== Segment start ==

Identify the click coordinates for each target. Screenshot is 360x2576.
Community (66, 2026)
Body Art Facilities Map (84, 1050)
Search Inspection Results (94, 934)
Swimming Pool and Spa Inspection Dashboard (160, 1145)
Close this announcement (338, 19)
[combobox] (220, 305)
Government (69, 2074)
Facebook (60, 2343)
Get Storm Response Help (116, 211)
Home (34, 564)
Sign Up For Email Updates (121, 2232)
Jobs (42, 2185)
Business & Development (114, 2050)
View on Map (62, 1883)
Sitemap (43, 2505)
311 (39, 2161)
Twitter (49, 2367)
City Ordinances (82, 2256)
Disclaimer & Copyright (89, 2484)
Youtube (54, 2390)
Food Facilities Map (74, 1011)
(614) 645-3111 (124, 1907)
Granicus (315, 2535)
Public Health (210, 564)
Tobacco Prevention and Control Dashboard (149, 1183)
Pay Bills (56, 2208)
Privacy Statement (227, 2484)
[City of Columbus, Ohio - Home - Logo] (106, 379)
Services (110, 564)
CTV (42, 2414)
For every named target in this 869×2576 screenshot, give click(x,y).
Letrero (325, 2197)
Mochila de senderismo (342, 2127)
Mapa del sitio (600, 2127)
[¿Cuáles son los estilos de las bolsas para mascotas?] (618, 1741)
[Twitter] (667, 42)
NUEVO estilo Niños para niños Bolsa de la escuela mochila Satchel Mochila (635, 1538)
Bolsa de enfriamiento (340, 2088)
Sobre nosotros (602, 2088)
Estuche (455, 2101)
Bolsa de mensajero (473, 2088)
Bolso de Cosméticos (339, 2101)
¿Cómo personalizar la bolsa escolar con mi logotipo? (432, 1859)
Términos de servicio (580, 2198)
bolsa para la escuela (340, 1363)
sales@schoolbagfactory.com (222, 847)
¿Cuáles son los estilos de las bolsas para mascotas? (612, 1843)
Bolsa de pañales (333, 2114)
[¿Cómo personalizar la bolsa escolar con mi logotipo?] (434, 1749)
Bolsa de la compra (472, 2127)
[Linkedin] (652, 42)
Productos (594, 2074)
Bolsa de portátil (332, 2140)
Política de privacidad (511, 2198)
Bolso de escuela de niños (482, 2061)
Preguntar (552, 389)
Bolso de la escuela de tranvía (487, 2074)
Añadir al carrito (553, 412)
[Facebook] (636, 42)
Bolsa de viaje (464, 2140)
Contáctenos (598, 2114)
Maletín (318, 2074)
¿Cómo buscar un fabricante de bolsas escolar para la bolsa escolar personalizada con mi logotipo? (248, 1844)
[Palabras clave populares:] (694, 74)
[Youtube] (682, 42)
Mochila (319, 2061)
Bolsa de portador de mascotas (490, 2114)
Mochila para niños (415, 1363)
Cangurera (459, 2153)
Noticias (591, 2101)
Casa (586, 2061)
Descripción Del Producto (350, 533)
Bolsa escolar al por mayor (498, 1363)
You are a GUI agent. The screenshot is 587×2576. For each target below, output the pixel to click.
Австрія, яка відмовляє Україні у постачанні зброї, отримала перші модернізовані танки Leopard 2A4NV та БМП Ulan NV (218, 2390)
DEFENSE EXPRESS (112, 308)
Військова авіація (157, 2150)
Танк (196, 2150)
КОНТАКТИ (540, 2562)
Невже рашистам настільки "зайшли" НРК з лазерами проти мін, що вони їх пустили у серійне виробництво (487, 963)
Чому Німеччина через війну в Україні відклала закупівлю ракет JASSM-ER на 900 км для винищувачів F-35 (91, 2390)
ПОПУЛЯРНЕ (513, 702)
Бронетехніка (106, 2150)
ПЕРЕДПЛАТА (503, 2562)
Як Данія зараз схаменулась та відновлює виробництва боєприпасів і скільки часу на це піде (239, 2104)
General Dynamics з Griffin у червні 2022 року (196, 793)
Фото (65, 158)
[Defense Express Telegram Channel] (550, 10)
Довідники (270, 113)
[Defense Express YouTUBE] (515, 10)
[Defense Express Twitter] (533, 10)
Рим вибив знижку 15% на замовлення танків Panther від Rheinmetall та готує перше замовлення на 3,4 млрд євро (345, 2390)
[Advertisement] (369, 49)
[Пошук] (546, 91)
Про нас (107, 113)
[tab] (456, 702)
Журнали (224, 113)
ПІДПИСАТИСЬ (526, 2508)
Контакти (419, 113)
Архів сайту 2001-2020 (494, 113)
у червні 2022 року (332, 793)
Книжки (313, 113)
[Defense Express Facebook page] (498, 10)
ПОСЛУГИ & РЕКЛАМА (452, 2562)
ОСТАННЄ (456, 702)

== Segment end ==

-- Aim of the exercise --
Could you copy out every line in the listing where the word "City" appears?

-- Solution to this task --
City Ordinances (82, 2256)
[City of Columbus, Ohio - Home - Logo] (106, 379)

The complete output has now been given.